(TEXT PASSAGE):
---+---
I talked about these policy optimization types of algorithms and what I didn’t explain very clearly was that in these direct policy optimization methods, the policy outputs a probability distribution of all the actions which introduces a stochastic factor to the agent and allows for continuous actions. We ideally want some sort of stochastic factor to promote exploration rather than exploitation. See this post for a better idea why. We also may or may not want support for continuous actions becuse our environment maybe not all just be discrete actions. Think of driving a car and turning the steering wheel. The number of degrees you turn the steering wheel is continuous. Essentially, in these types of algorithms, we train the agent to make the more favorable actions have higher probabilites of being sampled and the negative ones have lower probabilites! Makes sense.

In most cases, these algorithms are policy gradient methods where we perform gradient ascent on our agent’s parameters to maximize our rewards. Mathematically, we want to maximize the expected value of our current and future rewards in a trajectory (a full run through of our agent before reaching a terminal state. That could be the game ending, the agent dying, etc.). We denote the trajectory with $\tau$.

\[\mathbb{E}[R(\tau)]\]

where $R(\tau)$ is our reward from the whole trajectory.

Now in proximal policy optimization, I mentioned how the idea was that we don’t want to big of a policy update to our agent. Imagine a robot trying to navigate a mountainous terrain. Too large of a policy update could lead to the robot taking a step that’s too long and lead to it falling off a cliff.

But we also don’t want too small of an update as our agent will take forever to learn then. PPO with a clipped objective basically limits how big of an update to our policy occurs. Notice how in the PPO objective function, we take the min of $r_t(\theta) * A_t$ and clip($r_t(\theta), 1 - \epsilon, 1 + \epsilon) * A_t$.
---+---
(DATA TO EXAMINE):
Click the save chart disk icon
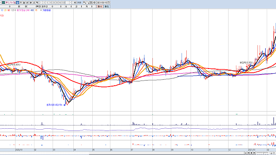 click(91, 3)
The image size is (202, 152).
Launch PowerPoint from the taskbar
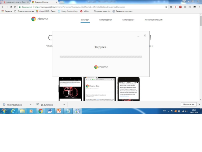pos(59,111)
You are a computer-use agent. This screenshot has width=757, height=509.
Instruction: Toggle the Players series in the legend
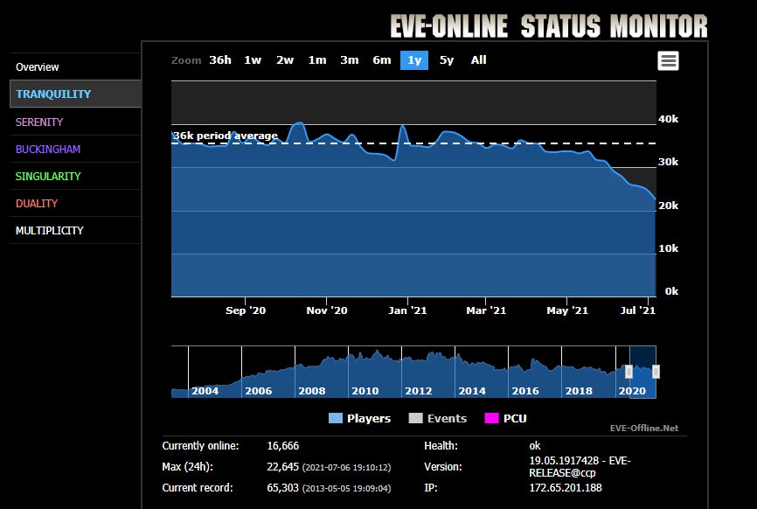(358, 418)
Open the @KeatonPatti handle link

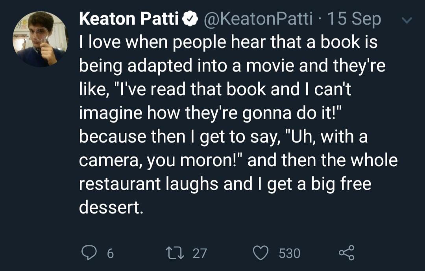257,19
---+---
(APPLY WHAT YOU READ):
1. Answer these questions about the policy optimization text, giving each answer on its own line:
(a) What example of a continuous action does the text give?
(b) Which symbol denotes a trajectory?
(c) In the mountain example, what could a policy update that is too large cause the robot to do?
2. Resume the policy optimization text, starting after its final sentence.
None of the lines are needed for this work.

(ANSWERS FOR THE TASKS):
1.
(a) Turning a car's steering wheel, since the number of degrees it is turned is continuous.
(b) $\tau$
(c) Take a step that's too long and fall off a cliff.

2.
Let’s unpack these variables. Before PPO, there is another RL algorithm called trust region policy optimization and aims to do the same thing: limit how big we update our policy. Essentially, what they did was look at the ratio between the probability of a certain action being taken under the current policy and the same action being taken under the previous policy. They then muliplied that ratio by something known as the advantage function, $A_t$, which simply analyzes if an action that I took left me better off than before (better expected future rewards). A positive advantage means it did and a negative advantage means it made my state worse. The whole thing then get’s wrapped in an expected value because we’re dealing with expected rewards and probability distributions. Mathematically, it looks like this:

A bit of a notation thing. We usually denote the policy of our agent as $\pi$. We write $\pi_{\theta}$ to denote the policy with our given parameters $\theta$. These parameters are what we update in gradient ascent and so. Then, $\pi_{\theta}(a_t \vert s_t)$ is the probability that I take a certain action at time step $t$ given the state at time step $t$, $s$. In short, I see some state $s$. What’s the probability then I take some action $a$ after seeing this state? That’s what that’s basically saying.

A fallback of TRPO was that it gets a bit more complicated after that. You can read more about the differences here. PPO bsically takes the same objective from TRPO ($r_t(\theta)$), but adds a clipped version to it, saying you can only change that ratio between $(1 - \epsilon, 1 + \epsilon)$. This allows the policy to not get updated too much or too few and the authors of PPO found a value of $\epsilon = 0.2$ to be a good value.

Jeez! That was a lot to unpack and honestly I’m kind of impressed with my old high school self being able to tackle this type of stuff so young. Again, maturing a bit, I’ve gained a deeper understanding of all of this and it’s good to look back and reflect. But yeah that was a bit of PPO! This conservative approach has proved to be quite successful and being used everywhere! I used it in my summer project and it proved to be quite successful.